斑馬魚Ugly duckling (Udu) 蛋白功能域之分析

Abstract

目前已知斑馬魚Ugly duckling (Udu)蛋白具有許多功能，包含紅血球發育相關、細胞凋亡調控及有可能參與在DNA複製及細胞週期的過程中。Udu蛋白具有多個功能區域 (functional domain)，包含兩個YY1-binding (YY1BD)、PAH及SANT 區域。udu具有高度保守性，在許多物種中都有它的同源基因。其中，udu在人類的同源基因Gon4l，在演化過程中發生部分複製的現象，產生一個全新的蛋白YY1-associated protein (YY1AP)。YY1AP的結構跟Udu/Gon4l比起來，只包含了兩個YY1BD，並且能夠與轉錄因子YY1結合，在人類細胞中增強下游基因的表現。同樣地，我們實驗室之前的研究發現，斑馬魚Udu也可以透過其YY1BD和YY1結合。因此我們假設，在發育過程中，Udu的YY1BD、PAH及SANT 區域可能各自具有獨立的功能。 我們利用兩種斑馬魚的udu突變種，udutu24及udusq3進行實驗。udusq3的突變位置跟udutu24比較，多了一個YY1BD的區域。形態方面udusq3和udutu24同樣具有較短的體長、彎曲尾巴及不正常的體節發育。然而udusq3的形態改變情形比udutu24和緩，因此我們認為YY1BD具有獨立的功能。我們透過原位雜合實驗 (in situ hybridization)，發現血液發育、血管發育等基因在udutu24及udusq3中分別有不同的表現。另外，我們透過顯微注射的方式，分別將udu N-terminal mRNA (只包含兩個YY1BD) 及udu C-terminal mRNA (只包含PAH、SANT區域) 注射到udutu24或是udusq3的胚胎當中，發現對於udutu24和udusq3擁有不同的效果。大部分的發育缺陷形態透過udu N-terminal mRNA即可挽救，證明了在Udu上面的YY1BD具有獨立的功能。 另外，我們發現在udu mutants當中，除了血液發育缺陷之外，同時也有血管發育缺陷的情形。同時，我們也發現在udu mutants中，Notch signaling的配體 (ligand)─ dll4的表現量是下降的。因此，我們推測這種血管發育缺陷的情形，可能和Notch-VEGF pathway有關。另外，由於在udusq3中，肌節間血管 (intersomitic vessels，ISV)的發育情形比udutu24良好，因此我們推測肌節間血管的發育可能藉由Udu的YY1BD和YY1結合來調控。我們將yy1 morpholino注射到udusq3的胚胎當中，發現其肌節間血管的發育缺陷更為嚴重。這也證明了在Udu當中的YY1BD具有獨立的功能。
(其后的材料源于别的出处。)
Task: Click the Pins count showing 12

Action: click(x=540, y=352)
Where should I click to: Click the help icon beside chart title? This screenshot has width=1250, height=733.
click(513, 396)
It has been shown that zebrafish Udu plays a role in many developmental processes. Our previous data showed that Udu has diverse functions, including erythrocyte development and may be involved in modulating DNA replication or cell cycle. Gon4l is one of the homolog of zebrafish Udu in human and mouse. During evolution, Gon4l was partially duplicated and produced a novel protein, YY1AP (YY1-associated protein). It has been demonstrated that when YY1AP binds to YY1, it will enhance the transcriptional activation of YY1-targeted promoter in human cells. Likewise, our previous data showed that YY1 can associate with YY1-binding domains (YY1BD) of Udu. According to these results, I hypothesize that Udu YY1BD, PAH and SANT domains might have respective or independent functions during development. I used udu mutants, udutu24 and udusq3 to study whether N-terminal segment of Udu has distinct functions or not. Compared to udutu24, udusq3 remains one of YY1BD sequence in udu gene structure. By using hematopoietic and angiogenic markers for in situ hybridization, I found that there are different expression patterns in udutu24 and udusq3. Furthermore, I injected udu N-terminal or full-length mRNA into one-cell stage udutu24 or udusq3 embryos separately. I have shown that both udu N-terminal and full-length mRNA could partially rescue phenotypes in udu mutants. Moreover, I discovered that ISV defect in udusq3 is much more severe after yy1 MO injection. It suggests that YY1BD of Udu has distinct functions in zebrafish. To sum up, these data shows that YY1BD, PAH and SANT domains of Udu may play independent roles in different developmental processes.